サンアロマーは29日、同社が製造・販売するポリプロピレン(PP)全製品を12月16日出荷分から値上げすることを決め、需要家との交渉を開始したと発表した。改定幅は「10円/kg以上」。同製品については、10月に続く価格改定の発表となる。
新型コロナウイルスによるパンデミックは、一部の国で再拡大の懸念は払拭されてはいないものの世界全体としては収束しつつあり、経済活動の回復は鮮明になってきている。それに伴い、冬季暖房需要の高まりも含めて原油需要は拡大しているが、一方ではOPECプラスの増産体制は整わず、原油価格の上昇傾向が続いている。
こうした中、PPの主原料であるナフサ価格も連動して上昇しており、国産ナフサ市価は6万5000円/klに達する可能性もでてきた。
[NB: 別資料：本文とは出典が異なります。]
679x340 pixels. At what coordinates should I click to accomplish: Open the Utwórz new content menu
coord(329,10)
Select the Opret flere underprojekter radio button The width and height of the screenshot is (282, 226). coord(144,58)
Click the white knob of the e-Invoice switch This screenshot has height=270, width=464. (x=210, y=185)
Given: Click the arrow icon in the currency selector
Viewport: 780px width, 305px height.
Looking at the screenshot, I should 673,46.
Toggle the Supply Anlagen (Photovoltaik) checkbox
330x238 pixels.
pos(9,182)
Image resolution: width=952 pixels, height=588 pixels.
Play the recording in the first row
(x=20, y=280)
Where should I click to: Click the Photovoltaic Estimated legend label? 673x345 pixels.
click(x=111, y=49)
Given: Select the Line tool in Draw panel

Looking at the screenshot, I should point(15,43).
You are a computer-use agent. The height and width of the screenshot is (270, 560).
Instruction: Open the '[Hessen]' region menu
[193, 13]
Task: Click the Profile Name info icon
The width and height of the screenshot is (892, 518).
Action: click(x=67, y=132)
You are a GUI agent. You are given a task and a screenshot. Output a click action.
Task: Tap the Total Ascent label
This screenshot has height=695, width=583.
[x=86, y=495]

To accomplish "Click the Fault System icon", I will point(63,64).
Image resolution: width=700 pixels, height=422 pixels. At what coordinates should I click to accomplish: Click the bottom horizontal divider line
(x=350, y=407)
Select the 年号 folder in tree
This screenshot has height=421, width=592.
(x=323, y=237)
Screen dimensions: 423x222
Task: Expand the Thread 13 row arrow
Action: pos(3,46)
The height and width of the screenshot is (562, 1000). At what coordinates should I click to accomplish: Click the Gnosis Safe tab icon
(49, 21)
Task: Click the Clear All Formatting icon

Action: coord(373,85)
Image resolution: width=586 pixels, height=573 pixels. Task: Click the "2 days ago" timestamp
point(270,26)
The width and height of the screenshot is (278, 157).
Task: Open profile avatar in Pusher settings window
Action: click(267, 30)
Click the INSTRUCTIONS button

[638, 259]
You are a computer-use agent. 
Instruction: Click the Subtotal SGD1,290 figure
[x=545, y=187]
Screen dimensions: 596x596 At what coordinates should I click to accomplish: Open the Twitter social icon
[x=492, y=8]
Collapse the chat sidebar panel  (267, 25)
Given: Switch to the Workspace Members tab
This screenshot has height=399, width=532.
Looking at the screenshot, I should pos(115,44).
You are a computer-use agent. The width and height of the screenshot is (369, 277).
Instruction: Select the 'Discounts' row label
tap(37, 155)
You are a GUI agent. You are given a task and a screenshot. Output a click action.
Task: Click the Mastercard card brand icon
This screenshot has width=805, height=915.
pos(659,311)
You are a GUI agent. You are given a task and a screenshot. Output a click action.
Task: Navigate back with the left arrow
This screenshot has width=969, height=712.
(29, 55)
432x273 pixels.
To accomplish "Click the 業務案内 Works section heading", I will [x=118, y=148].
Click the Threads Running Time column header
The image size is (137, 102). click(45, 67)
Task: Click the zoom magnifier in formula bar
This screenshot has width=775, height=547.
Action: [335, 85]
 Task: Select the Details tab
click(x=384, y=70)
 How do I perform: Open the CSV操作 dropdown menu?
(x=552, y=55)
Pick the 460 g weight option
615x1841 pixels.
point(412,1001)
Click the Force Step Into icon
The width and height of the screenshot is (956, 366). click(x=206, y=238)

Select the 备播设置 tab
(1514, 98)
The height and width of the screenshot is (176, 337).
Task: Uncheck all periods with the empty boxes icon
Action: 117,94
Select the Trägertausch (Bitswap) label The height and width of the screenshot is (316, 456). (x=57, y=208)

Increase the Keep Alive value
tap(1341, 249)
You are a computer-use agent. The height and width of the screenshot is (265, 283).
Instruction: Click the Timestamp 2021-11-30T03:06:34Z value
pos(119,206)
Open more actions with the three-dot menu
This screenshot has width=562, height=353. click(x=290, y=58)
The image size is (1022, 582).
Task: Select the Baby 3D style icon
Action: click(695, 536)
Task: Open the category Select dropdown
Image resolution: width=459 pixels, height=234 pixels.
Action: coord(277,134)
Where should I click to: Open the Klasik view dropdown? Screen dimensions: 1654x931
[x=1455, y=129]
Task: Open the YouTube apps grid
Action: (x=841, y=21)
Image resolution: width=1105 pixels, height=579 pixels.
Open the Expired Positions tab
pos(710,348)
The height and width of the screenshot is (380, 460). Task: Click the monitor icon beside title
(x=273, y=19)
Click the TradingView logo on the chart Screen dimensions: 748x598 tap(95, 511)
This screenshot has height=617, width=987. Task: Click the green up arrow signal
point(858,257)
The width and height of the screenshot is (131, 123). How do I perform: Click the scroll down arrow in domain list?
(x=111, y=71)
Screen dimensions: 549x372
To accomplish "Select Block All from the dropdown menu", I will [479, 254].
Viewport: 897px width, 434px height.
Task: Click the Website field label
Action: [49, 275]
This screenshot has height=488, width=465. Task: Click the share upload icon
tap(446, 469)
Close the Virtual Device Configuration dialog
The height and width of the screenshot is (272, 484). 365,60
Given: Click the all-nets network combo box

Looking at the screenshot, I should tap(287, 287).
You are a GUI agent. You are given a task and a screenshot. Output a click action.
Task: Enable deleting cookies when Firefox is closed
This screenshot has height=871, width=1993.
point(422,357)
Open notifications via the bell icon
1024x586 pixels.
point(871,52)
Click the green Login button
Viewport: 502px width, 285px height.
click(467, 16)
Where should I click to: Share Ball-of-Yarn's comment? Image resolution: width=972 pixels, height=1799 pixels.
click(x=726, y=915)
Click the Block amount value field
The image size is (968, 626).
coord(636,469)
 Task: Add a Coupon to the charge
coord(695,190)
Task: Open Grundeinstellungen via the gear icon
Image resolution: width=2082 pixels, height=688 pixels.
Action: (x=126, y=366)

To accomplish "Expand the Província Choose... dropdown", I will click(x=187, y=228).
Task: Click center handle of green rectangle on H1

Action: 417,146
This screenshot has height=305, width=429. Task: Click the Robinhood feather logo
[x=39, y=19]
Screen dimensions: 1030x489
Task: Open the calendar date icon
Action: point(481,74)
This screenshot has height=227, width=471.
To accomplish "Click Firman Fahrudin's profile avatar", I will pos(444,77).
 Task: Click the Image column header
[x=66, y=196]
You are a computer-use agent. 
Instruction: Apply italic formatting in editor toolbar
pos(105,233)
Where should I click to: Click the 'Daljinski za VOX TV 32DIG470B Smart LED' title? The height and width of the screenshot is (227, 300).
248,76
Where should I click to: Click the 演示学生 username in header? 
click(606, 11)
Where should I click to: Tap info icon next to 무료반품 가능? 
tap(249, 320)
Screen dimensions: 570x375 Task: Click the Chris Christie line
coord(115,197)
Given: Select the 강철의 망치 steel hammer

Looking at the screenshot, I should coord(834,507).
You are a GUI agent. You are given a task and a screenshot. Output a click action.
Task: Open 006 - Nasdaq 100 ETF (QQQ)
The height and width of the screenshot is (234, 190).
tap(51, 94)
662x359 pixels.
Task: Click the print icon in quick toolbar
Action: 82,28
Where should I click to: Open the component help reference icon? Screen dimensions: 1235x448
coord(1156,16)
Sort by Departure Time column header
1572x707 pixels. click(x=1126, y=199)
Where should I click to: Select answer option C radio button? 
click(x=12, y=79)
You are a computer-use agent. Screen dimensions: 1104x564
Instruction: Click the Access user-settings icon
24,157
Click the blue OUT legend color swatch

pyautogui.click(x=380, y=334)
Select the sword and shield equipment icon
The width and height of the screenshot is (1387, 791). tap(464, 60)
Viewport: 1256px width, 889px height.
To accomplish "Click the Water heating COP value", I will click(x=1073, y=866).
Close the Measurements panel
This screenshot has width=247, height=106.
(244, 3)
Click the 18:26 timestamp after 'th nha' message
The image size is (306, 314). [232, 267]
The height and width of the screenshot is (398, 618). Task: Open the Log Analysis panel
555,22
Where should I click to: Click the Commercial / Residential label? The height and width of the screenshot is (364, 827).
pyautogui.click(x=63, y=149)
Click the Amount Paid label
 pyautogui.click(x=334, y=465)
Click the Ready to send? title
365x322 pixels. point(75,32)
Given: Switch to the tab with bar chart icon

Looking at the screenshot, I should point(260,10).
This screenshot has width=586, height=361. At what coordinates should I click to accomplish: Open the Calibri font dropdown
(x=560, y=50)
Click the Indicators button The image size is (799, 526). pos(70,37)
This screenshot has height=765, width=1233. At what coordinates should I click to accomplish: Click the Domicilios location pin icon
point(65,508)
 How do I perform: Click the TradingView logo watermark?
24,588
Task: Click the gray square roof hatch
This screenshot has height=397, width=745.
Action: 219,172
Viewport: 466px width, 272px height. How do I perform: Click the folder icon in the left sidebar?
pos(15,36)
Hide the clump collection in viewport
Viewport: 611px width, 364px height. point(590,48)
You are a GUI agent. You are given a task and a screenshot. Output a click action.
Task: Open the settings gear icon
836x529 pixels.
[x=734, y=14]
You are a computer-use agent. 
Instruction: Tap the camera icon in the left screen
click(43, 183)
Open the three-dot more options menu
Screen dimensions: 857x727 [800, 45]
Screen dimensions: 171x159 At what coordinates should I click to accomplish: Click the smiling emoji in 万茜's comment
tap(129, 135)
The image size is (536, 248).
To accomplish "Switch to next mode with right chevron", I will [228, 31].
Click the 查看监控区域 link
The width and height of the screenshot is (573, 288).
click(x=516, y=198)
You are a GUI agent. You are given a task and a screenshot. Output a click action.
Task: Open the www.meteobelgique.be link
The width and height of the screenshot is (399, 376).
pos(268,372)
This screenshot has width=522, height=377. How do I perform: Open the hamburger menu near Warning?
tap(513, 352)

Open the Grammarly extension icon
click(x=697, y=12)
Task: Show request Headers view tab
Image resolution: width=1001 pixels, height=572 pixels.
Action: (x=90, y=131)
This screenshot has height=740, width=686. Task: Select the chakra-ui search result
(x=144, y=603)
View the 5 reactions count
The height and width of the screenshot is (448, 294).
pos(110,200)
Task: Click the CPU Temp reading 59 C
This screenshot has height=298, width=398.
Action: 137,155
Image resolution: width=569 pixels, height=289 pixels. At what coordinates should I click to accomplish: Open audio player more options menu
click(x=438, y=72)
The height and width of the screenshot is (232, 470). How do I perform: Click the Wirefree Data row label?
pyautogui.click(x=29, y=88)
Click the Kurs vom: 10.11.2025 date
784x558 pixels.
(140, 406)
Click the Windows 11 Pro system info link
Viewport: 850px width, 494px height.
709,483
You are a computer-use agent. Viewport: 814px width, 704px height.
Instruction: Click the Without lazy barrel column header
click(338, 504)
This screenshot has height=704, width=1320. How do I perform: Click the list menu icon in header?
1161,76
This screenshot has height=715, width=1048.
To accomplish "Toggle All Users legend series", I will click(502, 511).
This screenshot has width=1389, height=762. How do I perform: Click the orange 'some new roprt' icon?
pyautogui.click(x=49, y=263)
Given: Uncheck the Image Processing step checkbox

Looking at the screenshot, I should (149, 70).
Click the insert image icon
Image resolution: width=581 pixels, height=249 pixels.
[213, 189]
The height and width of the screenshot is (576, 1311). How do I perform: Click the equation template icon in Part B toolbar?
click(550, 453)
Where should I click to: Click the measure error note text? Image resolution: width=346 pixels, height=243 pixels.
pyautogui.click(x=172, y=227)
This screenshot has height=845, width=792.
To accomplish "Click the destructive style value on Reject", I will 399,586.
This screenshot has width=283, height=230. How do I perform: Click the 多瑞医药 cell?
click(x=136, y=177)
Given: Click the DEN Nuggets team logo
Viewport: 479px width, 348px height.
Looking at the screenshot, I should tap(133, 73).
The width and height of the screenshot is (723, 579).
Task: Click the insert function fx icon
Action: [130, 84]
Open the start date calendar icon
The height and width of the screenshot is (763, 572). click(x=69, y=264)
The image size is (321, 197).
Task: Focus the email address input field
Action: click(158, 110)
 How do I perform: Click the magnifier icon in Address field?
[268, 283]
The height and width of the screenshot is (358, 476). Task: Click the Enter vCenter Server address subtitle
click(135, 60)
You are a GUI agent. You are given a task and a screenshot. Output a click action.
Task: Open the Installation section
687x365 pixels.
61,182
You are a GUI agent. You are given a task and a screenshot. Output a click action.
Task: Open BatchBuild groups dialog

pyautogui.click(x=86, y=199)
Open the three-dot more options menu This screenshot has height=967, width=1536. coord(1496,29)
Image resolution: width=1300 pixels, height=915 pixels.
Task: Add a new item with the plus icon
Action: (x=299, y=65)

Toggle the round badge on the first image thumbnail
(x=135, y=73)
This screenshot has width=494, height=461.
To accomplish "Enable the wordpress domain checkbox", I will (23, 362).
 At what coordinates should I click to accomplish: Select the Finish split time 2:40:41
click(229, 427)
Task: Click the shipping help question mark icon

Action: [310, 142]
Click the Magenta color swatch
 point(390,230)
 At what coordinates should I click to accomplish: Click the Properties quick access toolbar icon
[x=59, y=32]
同社は10月14日にも原料価格上昇を理由に、「15円/kg以上」の値上げを打ち出したが、さらなる原料価格の高騰は、同社が行うコストダウンの自助努力の限界を超えたものであるため、再度の製品価格への転嫁が不可避と判断した。
なお、ナフサ価格が想定より大幅に上昇した場合は、価格改定幅の変更もあるとしている。